-------- SOURCE MATERIAL
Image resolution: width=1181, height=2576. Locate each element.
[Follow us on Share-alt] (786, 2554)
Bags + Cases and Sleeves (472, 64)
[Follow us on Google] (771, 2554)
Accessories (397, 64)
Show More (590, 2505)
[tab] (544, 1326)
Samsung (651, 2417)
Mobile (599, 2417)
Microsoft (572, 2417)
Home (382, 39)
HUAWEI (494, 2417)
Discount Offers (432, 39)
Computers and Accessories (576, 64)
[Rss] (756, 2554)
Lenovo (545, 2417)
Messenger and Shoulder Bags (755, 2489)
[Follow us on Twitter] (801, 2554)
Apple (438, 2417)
----------------
▶ EXERCISE BRIEF
Wherever the string "Accessories" shows up in the material, copy the line that holds it.

▶ YOUR SOLUTION
Accessories (397, 64)
Computers and Accessories (576, 64)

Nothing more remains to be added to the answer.